I have not read that we have employed the techniques used by Ukraine. Again, I don't often read military journals, so I might be ignorant on this matter.
I do fear that Iran's experience with drones will have an impact on the Strait of Hormuz.
cachukis
(3,890 posts)It does mention that Ukraine was sending experts to help the US in country.
I did read earlier that the US was rejecting Ukraine expertise.
Regardless, I am not confident that trump has a good handle on managing our forces beyond the rah rah factor.
Our military knows the game and has no peer. But have they been put in a tenable situation that could go bad?
GreatGazoo
(4,575 posts)The weakness of empires has always been how inflexible they are. The US kept making tanks long after WW2 ended. We are always preparing to refight the last war. Meanwhile the Houtis, Iranians et al are finding vulnerabilities and exploiting them. We have billion dollar radar -- they make $30K drones out of balsa wood that fly low thus are hard to detect.
Learning, by large organizations in general, is slowed by arrogance, bureaucracy, and recency bias such as thinking that 'Iran will go just like Venezuela'. US military is very high tech so it is easy for politicians to get sucked into thinking more and newer tech is the answer but as you point out real learning comes only from the battlefield. In Vietnam we had electronic sensors all over the Ho Chi Minh Trail that were going to help us stop the flow of Chinese troops and weapons coming south. Didn't work. Meanwhile the Vietcong were using bamboo for everything.

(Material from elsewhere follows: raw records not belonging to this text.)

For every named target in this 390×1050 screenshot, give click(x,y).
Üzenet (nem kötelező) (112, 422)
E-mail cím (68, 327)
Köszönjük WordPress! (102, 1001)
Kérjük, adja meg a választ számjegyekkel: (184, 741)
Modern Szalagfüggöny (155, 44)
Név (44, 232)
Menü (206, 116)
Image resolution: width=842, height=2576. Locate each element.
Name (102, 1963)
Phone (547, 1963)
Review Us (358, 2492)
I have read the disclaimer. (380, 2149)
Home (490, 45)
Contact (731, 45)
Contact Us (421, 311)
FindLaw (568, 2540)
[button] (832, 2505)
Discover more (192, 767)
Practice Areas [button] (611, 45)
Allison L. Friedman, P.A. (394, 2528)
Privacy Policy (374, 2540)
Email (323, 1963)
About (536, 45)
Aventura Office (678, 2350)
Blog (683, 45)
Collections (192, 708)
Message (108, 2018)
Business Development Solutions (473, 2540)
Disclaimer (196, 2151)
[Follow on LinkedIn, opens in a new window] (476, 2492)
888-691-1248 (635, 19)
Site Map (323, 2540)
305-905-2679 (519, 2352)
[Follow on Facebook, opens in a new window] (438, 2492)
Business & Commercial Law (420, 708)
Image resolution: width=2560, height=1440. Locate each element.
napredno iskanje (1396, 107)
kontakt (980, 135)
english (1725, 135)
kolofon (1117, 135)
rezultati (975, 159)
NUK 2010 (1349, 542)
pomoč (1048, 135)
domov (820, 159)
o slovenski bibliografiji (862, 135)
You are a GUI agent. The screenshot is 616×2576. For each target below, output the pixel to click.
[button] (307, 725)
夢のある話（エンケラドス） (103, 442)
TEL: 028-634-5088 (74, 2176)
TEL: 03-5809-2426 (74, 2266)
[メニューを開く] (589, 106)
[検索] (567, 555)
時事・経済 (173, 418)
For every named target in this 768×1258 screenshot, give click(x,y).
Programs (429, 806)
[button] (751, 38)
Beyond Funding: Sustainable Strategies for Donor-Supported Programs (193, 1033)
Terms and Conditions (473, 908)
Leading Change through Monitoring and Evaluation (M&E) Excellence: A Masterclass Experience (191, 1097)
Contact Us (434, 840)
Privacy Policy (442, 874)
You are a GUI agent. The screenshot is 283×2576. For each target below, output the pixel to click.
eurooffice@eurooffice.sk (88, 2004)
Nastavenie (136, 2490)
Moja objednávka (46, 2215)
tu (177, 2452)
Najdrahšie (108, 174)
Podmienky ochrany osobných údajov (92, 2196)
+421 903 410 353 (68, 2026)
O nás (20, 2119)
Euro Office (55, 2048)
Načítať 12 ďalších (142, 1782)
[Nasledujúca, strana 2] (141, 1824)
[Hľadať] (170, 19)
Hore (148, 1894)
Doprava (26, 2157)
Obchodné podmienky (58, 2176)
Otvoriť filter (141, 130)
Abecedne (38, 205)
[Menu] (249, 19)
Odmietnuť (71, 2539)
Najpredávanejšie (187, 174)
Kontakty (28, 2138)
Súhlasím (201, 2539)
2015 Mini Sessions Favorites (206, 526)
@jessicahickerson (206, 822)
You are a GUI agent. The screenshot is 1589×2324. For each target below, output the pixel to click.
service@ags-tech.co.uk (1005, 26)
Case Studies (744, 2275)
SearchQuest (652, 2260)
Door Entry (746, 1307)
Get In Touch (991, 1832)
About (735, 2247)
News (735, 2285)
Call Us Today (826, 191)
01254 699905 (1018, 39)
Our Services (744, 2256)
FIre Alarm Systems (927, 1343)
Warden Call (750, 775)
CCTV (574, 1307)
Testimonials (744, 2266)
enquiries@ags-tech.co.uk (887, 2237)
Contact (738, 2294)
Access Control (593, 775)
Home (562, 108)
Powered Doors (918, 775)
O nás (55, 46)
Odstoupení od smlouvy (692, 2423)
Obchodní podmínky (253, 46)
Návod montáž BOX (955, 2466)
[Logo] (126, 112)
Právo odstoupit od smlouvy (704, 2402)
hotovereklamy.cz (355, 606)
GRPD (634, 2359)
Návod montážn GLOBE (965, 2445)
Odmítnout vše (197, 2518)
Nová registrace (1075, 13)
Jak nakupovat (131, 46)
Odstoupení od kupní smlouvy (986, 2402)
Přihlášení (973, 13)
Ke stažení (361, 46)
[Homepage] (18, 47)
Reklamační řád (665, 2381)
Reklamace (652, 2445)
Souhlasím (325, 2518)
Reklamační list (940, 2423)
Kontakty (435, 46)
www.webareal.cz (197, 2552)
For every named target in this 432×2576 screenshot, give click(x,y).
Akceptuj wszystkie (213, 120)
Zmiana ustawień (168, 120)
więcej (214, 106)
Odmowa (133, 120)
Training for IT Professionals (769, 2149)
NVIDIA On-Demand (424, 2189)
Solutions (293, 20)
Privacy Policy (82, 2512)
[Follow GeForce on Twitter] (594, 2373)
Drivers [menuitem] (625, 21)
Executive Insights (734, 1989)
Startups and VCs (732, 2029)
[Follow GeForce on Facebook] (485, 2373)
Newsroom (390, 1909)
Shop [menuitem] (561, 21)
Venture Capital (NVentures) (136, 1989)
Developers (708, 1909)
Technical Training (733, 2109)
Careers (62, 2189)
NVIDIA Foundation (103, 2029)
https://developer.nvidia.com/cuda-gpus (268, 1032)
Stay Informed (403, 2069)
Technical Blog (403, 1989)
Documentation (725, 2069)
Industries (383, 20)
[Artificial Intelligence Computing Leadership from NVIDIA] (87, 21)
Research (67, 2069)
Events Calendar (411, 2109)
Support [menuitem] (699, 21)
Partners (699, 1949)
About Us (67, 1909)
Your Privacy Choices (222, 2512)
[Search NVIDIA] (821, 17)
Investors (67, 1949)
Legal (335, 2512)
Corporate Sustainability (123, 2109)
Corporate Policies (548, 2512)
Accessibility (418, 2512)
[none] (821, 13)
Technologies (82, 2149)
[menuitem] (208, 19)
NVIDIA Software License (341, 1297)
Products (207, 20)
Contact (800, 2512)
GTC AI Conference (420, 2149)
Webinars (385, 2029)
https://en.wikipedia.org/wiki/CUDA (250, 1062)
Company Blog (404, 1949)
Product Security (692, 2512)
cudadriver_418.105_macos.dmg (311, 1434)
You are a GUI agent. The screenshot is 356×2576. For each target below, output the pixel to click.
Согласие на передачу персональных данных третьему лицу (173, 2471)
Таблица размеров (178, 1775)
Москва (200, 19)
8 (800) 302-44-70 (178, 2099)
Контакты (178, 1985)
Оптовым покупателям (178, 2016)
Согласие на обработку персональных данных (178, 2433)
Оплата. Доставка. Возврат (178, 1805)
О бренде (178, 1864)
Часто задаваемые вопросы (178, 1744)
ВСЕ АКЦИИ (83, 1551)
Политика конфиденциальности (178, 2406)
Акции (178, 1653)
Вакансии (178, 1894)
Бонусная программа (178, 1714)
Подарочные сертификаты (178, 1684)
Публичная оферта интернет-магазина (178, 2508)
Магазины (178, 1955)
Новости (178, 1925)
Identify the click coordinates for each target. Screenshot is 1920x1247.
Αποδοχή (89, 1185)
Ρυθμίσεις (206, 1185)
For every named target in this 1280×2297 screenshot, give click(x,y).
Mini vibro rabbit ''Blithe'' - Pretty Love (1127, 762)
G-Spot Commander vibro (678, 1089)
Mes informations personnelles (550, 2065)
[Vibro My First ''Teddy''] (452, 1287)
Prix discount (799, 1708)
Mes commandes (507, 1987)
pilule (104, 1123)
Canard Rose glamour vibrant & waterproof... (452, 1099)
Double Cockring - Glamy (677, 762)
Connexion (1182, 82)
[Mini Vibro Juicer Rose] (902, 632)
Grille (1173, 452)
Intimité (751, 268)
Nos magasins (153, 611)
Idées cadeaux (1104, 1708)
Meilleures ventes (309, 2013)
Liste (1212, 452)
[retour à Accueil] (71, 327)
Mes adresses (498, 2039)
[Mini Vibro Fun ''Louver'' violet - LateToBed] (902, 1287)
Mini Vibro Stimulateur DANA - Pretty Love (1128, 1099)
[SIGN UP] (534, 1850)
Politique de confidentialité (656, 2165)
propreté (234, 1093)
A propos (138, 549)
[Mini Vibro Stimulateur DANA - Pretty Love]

Famously during WW2 the Japanese tried to interrupt our progress toward nuclear bombs using 9,300 "fire balloons" , aka Fu Go, launched into a part of the Pacific jetstream that would carry them to California. The goal was to start brush fires. Didn't work but shows the extreme flexibility that smaller adversaries can employ when their survival is at stake. The ability to learn and adapt quickly is very valuable during military conflicts and some of the saddest stories in warfare are when commanders won't learn and regular troops pay with their lives until they do.